There are many bad movies, of course, but there are varying categories of bad. There is Aggressive Bad, as in M. Night Shyamalan's "The Happening" - suffering not merely from poor concepts and wooden acting but from direction so proletarian it would have flunked Mr. Shyamalan out of the Colorado School Of Mines Film School - which, whether you want it to or not, forces you to stick your nose into the dung of its badness. There is So Bad It's Good, as in Ed Wood's noted camp classic "Plan 9 From Outer Space". There is Michael Bay Bad (self explanatory). And then there is Boring Bad, which brings me to last year's "Couples Retreat".

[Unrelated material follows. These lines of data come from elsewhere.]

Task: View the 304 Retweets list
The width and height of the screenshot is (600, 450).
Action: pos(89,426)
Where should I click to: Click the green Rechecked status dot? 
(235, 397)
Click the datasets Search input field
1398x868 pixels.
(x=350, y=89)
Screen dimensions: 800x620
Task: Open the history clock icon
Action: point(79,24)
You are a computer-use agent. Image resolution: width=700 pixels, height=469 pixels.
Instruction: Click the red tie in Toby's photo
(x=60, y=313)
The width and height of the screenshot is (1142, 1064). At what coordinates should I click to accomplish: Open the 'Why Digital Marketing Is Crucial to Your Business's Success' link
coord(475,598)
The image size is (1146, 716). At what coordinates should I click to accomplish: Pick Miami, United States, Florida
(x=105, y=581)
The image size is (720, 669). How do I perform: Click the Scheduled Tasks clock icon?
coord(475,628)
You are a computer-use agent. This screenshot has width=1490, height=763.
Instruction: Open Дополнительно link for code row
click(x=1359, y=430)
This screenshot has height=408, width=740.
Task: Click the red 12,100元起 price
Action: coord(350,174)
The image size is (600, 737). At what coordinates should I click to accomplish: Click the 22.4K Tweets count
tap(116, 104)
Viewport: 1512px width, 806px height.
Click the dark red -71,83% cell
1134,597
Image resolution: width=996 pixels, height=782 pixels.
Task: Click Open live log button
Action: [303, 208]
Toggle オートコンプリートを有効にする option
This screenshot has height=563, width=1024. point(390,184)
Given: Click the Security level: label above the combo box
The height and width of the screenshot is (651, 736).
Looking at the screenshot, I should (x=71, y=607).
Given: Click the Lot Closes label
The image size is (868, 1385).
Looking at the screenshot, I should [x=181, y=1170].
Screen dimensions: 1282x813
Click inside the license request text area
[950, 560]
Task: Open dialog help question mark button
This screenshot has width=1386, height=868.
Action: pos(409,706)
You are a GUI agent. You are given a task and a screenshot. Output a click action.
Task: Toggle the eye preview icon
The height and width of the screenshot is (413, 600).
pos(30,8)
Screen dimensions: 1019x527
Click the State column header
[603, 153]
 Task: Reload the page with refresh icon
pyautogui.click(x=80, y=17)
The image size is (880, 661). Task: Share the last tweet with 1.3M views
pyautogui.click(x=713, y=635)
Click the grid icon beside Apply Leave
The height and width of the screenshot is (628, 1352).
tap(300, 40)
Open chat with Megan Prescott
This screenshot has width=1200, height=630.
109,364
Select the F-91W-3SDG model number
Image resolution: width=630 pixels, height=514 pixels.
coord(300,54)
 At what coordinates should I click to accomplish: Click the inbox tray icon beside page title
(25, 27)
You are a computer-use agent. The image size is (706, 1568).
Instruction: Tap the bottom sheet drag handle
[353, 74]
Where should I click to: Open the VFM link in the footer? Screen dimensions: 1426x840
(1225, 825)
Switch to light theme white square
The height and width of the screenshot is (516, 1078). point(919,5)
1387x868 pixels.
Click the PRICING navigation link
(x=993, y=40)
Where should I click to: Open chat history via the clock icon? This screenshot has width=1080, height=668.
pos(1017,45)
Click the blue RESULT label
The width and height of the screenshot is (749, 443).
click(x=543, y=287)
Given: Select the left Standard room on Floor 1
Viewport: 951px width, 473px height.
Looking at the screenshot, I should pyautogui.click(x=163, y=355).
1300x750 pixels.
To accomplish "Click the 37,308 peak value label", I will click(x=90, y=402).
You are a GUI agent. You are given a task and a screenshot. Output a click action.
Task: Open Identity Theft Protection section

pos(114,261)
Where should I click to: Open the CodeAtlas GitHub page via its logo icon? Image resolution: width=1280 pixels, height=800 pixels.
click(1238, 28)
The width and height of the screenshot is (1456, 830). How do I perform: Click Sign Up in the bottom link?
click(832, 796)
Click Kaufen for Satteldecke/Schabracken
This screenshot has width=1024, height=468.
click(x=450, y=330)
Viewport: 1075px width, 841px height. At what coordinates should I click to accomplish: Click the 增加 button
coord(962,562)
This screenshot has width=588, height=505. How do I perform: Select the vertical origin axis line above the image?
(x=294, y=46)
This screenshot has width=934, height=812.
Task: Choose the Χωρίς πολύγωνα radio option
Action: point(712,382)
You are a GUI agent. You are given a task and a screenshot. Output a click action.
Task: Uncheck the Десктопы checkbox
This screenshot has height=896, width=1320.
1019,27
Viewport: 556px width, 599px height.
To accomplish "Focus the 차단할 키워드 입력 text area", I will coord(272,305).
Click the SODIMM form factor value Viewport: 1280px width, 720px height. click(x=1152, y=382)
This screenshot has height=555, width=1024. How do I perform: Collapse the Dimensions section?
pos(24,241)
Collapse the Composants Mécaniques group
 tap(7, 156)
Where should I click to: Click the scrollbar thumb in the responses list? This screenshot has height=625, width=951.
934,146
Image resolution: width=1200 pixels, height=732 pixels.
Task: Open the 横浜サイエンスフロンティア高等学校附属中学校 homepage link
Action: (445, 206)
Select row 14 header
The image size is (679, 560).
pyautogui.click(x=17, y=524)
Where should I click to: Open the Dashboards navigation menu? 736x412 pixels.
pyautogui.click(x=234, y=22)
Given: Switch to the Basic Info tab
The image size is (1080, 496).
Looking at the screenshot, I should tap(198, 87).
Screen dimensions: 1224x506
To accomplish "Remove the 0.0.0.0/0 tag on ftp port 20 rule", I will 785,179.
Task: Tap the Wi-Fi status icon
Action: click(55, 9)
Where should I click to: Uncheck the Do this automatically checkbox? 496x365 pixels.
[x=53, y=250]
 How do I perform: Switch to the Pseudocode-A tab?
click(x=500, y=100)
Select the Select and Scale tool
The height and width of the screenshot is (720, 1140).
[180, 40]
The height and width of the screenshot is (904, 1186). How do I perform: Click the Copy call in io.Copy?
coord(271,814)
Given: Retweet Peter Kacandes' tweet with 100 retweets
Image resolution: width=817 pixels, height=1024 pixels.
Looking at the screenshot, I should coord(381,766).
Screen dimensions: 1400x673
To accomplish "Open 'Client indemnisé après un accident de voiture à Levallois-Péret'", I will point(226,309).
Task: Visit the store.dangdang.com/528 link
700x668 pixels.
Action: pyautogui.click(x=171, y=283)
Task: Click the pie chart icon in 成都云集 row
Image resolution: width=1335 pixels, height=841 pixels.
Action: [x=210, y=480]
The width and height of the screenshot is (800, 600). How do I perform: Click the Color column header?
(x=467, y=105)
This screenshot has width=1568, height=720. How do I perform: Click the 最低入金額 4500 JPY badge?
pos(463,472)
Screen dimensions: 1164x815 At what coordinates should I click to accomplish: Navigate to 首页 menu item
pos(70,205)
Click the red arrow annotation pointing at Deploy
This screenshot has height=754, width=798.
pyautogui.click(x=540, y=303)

"Couples Retreat" isn't Aggressive Bad because during the course of watching it you never really feel overwhelmed by its awfulness. It isn't So Bad It's Good because it's incredibly boring and not funny, neither when it's trying to be funny nor when it's trying to be funny and failing nor when it's not trying to be funny and failing. It isn't Michael Bay Bad because nothing blows up. "Couples Retreat" is just....bad. When it ended I literally said aloud to myself, "God, that was bad." Then I thought about it and re-iterated, aloud, "Yeah. That was really, really bad." As it unfolds you will feel your eyes glaze over as you turn into a movie-watching zombie, bored stiff.
Wait, I should probably address its plot before going any further. Okay....so these four couples go on a retreat. Once they have arrived at their photogenic destination-
Reader: "Hold on! What couples?!"
Me: "Ugh. Do I have to? Can't you just look it up on IMDB?"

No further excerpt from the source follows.